USDA goes online to boost consumers’ healthy eating
The new nutritional tools, which are part of the department’s Know Your Farmer, Know Your Food initiative, include: Growing a Healthier You: Nutrition From the Farm to the Table, MyFood-a-pedia, and 10 Tips Series.
Growing a Healthier You: Nutrition From the Farm to the Table is a new web page for USDA’s MyPyramid food guidance system. The page links garden and farm produce to consumers’ nutritional well-being and the significance of locally-grown fruits and vegetables. Located at www.cnpp.usda.gov/KnowYourFarmer.htm, it will promote national initiatives such as National Nutrition Month and feature facts about specific fruits, vegetables and other foods.
Nutrition information
MyFood-a-pedia is a new online tool that gives consumers quick access to nutrition information for more than 1,000 foods. In addition to calorie count information on the five food groups needed for healthy eating, www.MyFoodapedia.gov also details extra calories from solid fats, added sugars, and alcohol.
The 10 Tips Series, to be found at www.MyPyramid.gov, features specific advice as part of a nutrition education series. The 10 Tips begins with cutting back on salt and sodium and also includes advice for making more environmentally friendly food choices.
John Webster, Center for Nutrition Policy’s director of public affairs told FoodNavigator-USA.com: “As people become more urbanised, when people think of food, they tend to think of the grocery store not the farm where it’s produced. We want to change that and help Americans make healthier food choices.”
Long standing ties
Commenting on the three new web tools, agriculture secretary, Tom Vilsack said: "There is a disconnect between the farmer and the food that consumers buy and we want to re-connect these long standing ties between the people who produce the food and those who purchase and prepare it. These new online tools will help do that."
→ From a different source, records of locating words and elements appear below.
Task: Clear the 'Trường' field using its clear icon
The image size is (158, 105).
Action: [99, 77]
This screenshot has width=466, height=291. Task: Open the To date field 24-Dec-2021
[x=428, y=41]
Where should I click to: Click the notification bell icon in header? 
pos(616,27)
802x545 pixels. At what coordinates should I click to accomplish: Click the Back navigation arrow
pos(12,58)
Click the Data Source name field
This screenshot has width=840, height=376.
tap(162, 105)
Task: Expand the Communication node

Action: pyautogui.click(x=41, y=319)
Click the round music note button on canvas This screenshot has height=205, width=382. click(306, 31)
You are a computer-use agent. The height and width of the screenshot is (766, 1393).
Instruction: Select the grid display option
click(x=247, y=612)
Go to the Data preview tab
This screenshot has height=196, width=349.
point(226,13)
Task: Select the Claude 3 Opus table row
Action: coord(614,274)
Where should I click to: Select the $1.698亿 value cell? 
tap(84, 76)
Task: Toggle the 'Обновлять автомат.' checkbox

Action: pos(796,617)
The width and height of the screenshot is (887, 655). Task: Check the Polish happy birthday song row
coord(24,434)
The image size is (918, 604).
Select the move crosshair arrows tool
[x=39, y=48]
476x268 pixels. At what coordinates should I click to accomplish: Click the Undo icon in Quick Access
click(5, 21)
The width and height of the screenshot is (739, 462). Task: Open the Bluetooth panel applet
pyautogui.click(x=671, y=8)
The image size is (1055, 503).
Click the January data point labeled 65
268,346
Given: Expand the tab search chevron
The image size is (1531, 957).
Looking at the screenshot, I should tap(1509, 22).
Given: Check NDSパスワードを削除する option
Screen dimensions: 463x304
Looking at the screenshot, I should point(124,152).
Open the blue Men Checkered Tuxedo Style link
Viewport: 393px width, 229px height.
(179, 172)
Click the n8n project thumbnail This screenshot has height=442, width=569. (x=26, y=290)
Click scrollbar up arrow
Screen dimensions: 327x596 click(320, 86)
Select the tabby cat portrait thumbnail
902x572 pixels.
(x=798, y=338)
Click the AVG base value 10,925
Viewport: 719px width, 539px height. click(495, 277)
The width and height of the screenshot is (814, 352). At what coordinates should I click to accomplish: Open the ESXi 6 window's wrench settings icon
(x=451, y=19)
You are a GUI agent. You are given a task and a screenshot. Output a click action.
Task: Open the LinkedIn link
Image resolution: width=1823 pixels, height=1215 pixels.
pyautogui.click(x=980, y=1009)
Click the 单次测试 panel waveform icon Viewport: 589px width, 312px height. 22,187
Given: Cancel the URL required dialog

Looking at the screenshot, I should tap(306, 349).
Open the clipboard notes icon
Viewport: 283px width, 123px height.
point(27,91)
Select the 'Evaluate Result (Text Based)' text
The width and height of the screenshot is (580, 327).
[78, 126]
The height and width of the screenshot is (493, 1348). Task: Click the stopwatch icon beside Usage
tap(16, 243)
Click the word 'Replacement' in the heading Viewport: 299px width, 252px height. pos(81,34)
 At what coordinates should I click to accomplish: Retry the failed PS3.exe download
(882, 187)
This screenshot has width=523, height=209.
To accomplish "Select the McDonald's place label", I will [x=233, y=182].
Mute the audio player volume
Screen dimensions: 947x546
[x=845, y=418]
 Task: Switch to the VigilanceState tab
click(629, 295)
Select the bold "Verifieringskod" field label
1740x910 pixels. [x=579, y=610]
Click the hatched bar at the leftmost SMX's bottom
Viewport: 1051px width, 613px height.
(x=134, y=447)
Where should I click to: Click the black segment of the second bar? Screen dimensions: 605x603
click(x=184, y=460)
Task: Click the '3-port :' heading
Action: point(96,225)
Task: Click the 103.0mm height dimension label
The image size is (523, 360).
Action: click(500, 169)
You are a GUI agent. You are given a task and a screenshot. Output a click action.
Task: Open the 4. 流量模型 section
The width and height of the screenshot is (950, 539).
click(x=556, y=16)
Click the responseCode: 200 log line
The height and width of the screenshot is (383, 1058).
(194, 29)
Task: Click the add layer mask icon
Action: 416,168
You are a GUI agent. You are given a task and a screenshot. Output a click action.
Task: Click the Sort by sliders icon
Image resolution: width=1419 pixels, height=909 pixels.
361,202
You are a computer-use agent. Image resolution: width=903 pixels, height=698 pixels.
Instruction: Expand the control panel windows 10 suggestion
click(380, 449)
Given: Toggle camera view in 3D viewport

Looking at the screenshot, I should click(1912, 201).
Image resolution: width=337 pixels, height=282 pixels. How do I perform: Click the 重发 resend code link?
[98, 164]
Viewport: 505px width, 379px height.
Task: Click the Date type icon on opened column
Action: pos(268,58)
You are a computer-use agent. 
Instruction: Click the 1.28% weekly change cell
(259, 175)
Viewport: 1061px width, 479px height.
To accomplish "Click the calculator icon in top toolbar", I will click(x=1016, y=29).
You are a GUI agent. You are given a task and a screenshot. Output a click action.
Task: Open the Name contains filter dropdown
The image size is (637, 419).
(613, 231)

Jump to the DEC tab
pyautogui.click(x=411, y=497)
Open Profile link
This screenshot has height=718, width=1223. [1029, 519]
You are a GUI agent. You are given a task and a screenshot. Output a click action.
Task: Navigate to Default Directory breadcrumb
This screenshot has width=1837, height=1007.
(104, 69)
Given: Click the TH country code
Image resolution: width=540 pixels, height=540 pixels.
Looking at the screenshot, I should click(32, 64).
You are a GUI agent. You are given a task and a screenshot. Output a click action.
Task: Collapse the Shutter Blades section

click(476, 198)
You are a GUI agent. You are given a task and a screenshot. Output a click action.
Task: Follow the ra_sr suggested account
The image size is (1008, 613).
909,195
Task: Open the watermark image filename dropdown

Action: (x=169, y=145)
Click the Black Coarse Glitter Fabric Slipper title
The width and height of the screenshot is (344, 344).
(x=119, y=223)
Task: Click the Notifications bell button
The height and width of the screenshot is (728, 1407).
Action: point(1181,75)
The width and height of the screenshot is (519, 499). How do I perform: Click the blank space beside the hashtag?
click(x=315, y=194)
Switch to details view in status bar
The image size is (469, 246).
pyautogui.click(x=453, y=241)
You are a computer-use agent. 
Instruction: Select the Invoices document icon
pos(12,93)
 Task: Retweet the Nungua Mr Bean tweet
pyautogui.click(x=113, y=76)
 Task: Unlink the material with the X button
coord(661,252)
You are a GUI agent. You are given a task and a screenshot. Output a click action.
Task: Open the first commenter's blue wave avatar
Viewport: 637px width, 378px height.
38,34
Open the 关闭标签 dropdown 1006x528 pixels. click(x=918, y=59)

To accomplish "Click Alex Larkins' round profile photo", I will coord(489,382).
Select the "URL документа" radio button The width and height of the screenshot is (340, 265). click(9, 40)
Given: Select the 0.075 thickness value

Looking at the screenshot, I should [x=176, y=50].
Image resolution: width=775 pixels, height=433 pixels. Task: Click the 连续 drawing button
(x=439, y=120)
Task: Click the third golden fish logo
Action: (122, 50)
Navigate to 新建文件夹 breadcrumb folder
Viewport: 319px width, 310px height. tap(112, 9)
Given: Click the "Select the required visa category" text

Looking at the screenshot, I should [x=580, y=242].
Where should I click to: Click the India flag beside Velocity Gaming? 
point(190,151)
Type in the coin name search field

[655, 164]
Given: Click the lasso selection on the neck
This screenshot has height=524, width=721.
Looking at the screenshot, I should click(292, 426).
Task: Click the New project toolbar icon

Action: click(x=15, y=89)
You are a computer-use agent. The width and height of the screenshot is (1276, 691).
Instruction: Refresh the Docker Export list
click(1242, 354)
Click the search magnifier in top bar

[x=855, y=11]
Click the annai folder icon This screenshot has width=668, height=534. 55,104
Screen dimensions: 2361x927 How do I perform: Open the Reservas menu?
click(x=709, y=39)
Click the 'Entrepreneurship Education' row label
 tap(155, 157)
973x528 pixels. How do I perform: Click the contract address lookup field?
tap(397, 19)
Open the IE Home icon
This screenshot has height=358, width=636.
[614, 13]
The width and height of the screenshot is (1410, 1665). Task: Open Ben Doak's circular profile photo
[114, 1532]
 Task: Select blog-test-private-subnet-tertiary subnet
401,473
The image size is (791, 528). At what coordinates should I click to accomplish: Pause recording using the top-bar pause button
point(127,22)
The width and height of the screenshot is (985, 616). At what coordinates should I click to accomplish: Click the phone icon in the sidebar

Vilsack launched the initiative Know Your Farmer, Know Your Food last week to begin what the USDA describes as: “A national conversation about food.”
The aim, according to the department, is to: “…help connect people more closely with the farmers who supply their food and to lift the production, marketing and consumption of fresh, nutritious food that is grown locally in a sustainable manner.”